Robin Soderling had another magnificent tournament in reaching the showpiece match with a win over Federer en route, but Nadal was going to pummel anyone - it did not matter who he was due to face.
I think the world number one realised after his defeat to Soderling last year at Roland Garros that there were a number of things he needed to change in his game.
The changes made reflect the fact that Nadal's main priority this season is to win the US Open - a first win at Flushing Meadows is at the top of his wish list.
What the 24-year-old has done is to flatten out his groundstrokes and to hit the ball deeper and with more aggression.
Nadal looked as impressive as I have ever seen him play and this win was as good as any of his others at Roland Garros.
The only moment of doubt was in his semi-final against Jurgen Melzer when he suddenly capitulated as he was looking to close the match out, and it was really quite extraordinary.
I have never seen that happen to Nadal in his entire career, but he managed to pull through and seal his spot in the final regardless.
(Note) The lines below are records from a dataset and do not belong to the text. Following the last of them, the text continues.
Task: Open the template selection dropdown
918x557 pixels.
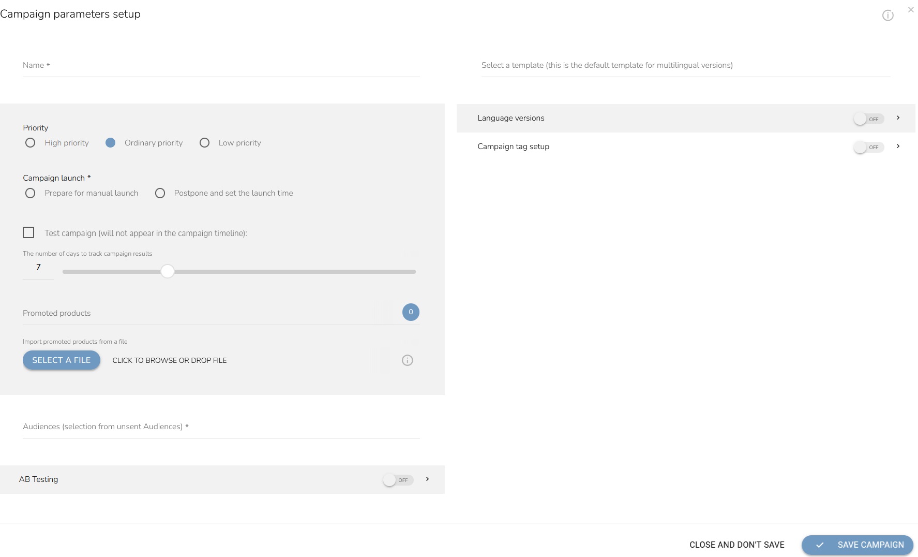Action: (685, 66)
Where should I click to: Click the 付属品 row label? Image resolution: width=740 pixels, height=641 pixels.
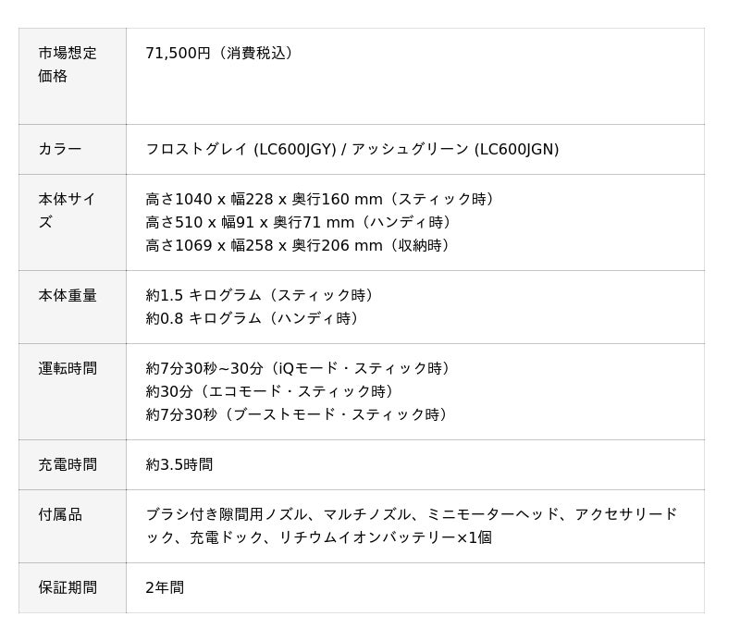coord(59,514)
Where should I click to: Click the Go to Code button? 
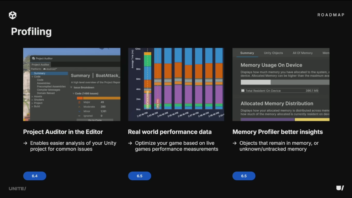tap(95, 120)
Anyone who was looking to see if he might implode again in the final was not given a glimmer of doubt as he proved that he is comfortably the best player in the world.
There is no doubt in my mind that Nadal would have beaten Federer pretty convincingly if the pair had met in the final.
Federer's stroke play is as good as ever, but his all-round match play is not. His record last year was superb, but he will struggle to dethrone Nadal as the world number one.
I believe that the Spaniard is there to stay at the top of the world rankings and, although Federer loves to prove people wrong, his match play is certainly not what it once was.
Francesca Schiavone's win at Roland Garros was so outrageous that I am not even sure she will be able to come to terms with it.
The Italian is probably not sure if she will do anything else significant for the rest of her career but, at the age of 29, her dream has been achieved and there is not much time left.
I do believe that the women's title was there for the taking as the top players in the world have all been playing very poorly, but Schiavone did brilliantly to hold her composure.
I fancied Sam Stosur to prevail, but the Australian will have other opportunities - this was Schiavone's chance, and the clay is by far her favourite surface.
One thing is for sure: the top women in the world need to get their act together, because their performances of late have been very poor indeed.